In January of 1867 Henry Hamilton established the San Bernardino Guardian. This paper lasted until late in 1876. Some issues of the Guardian were preserved, this is difficult as newspapers are usually printed on cheap paper, which yellows and crumbles over time. In the 1950s microfilming rare and fragile materials was undertaken to preserve the information they contained. Not all issues had survived until that time, but those that were available were filmed. You can use that microfilm at Pfau Library. (We have a new microfilm reader/digitizer, so images of pages can be captured and sent via email.) In 1873 William H. Gould founded the San Bernardino Argus. It was published weekly at first, later it was published daily. It ceased publication in 1877.  (Many of these issues were also captured on microfilm and are available in Pfau Library.) The Argus was sold in 1878, but the purchasers were not interested in publishing a San Bernardino newspaper. In Fall 1878 W.R. Porter and F.F. Hopkins purchased material from the Argus and started the San Bernardino Valley Index. (The extant issues, from 1880, were microfilmed, and Pfau Library has the microfilm.)

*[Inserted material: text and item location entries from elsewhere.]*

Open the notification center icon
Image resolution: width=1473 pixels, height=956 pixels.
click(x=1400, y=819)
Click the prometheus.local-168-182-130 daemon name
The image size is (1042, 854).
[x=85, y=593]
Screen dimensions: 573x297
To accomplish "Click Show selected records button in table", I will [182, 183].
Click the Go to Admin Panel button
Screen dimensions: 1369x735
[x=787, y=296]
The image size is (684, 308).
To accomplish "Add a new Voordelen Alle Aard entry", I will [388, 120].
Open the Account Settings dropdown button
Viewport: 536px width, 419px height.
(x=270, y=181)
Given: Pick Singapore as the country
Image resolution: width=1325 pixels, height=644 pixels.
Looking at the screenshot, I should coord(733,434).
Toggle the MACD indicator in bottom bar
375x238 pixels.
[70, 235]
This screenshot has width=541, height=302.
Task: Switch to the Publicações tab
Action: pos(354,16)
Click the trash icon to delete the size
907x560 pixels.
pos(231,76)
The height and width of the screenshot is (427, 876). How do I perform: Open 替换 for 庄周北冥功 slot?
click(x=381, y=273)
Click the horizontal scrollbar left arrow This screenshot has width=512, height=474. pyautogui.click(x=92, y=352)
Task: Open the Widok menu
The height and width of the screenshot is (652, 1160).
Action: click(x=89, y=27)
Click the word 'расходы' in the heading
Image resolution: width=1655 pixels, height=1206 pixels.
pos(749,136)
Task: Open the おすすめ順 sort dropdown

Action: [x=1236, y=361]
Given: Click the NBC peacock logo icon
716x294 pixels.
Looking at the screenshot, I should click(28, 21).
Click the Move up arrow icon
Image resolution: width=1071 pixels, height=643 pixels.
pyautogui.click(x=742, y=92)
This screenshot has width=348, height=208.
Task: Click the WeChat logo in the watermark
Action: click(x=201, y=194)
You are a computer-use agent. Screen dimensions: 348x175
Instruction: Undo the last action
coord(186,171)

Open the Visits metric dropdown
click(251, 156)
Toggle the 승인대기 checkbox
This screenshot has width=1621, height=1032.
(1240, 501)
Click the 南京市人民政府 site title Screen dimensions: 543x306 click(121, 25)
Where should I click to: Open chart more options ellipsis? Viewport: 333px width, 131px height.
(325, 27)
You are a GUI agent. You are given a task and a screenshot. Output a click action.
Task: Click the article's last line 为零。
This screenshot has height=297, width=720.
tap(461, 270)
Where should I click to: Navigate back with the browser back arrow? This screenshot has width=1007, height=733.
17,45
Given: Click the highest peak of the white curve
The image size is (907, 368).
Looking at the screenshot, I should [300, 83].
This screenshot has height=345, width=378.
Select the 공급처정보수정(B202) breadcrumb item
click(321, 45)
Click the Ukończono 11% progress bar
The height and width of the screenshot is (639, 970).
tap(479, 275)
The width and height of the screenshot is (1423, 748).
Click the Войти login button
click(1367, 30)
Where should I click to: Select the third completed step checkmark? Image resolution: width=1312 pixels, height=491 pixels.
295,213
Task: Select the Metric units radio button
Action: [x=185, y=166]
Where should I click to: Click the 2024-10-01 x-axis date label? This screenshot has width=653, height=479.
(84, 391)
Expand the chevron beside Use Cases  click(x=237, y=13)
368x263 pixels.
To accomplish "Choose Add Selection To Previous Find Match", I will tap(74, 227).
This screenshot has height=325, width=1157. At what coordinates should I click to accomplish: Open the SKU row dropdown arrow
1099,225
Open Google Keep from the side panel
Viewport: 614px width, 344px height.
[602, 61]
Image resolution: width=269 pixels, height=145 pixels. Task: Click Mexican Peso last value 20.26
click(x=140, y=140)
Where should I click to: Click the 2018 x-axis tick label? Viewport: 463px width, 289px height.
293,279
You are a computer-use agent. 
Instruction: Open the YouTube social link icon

In April 1875 Fred T. Perris and John Isaacs started the San Bernardino Advertiser, a small newspaper supported entirely by advertisements, printed in runs of 1,000 and distributed freely. In September 1875 the paper was renamed the San Bernardino Times.  It was published as a weekly and a daily. No copies have been located. Isaacs partnered with A. Rodemyre to found the San Bernardino Weekly Times and Daily Times.  The Library has some of the 1875-1888 issues of these on microfilm. In 1889, the San Bernardino Daily Times and the San Bernardino Daily Index merged to become the San Bernardino Times-Index. Again, the extant issues were microfilmed in the 1960s and Pfau Library owns a copy of the microfilm.

Other pre-1900 newspapers of San Bernardino include the Daily Courier, the Evening Transcript, and the Free Press, but the longest running of them all is the San Bernardino Sun (variously called the Sun, the Sun-telegram, and the San Bernardino County Sun), which was first published in 1894 and survives to this day.

Pfau Library has these on microfilm, not always all issues, but all that survived to be filmed. The newspaper itself, had an archive with most of the issues in paper, carefully preserved and bound, but still fragile because of their age. In 2012 the San Bernardino County Sun owners determined to move to smaller offices. CSUSB Associate Vice President of Public Affairs, Sid Robinson, heard that they were going to throw away the archive of the Sun that went back to 1894. Sid called Pfau Library Dean Cesar Caballero, who determined that this archive of San Bernardino history must be saved. There followed a frantic search for a temperature controlled, large, empty space on our campus. None could be found. Cesar asked Special Collections Librarian, Jill Vassilakos-Long, to reach out through library networks to see if there was a library or archives in the area that could (at least temporarily) house the collection. Genevieve Preston, archivist for San Bernardino County, offered to take the newspaper into the County Archives. The County Superintendents allowed her to do this on the condition that the project be free of cost to the county. Everyone agreed, it was the only way to save the archives.

Now Genevieve is working with the staff of the California Digital Newspaper Collection to get the back issues of the Sun digitized. This must be done without funding, so it’s being done as it can be fit in around other projects. In other words, it is going to take some time. However, when the digitization is complete, CSUSB’s Pfau Library has the permissions to make it available to our campus. We can’t name the date, so we can’t promise that it’s coming soon, but it is coming eventually, and will be available to our students, staff, faculty, and other researchers as soon as we can make it so.

Resources:

"Historic Chronology of San Bernardino County" by Emily M Knight, Arda M. Haenszel, and Gerald A. Smith. Published in the San Bernardino County Museum Association Quarterly Vol. Ix, No. 4 Summer 1962.

"Southern California Newspapers, 1851-1876: A Short History and a Census - Part II" by Muir Dawson. Published in The Historical Society of Southern California Quarterly, Vol. 32, No. 2 (June 1950), p.139-174. [Accessible through JSTOR.]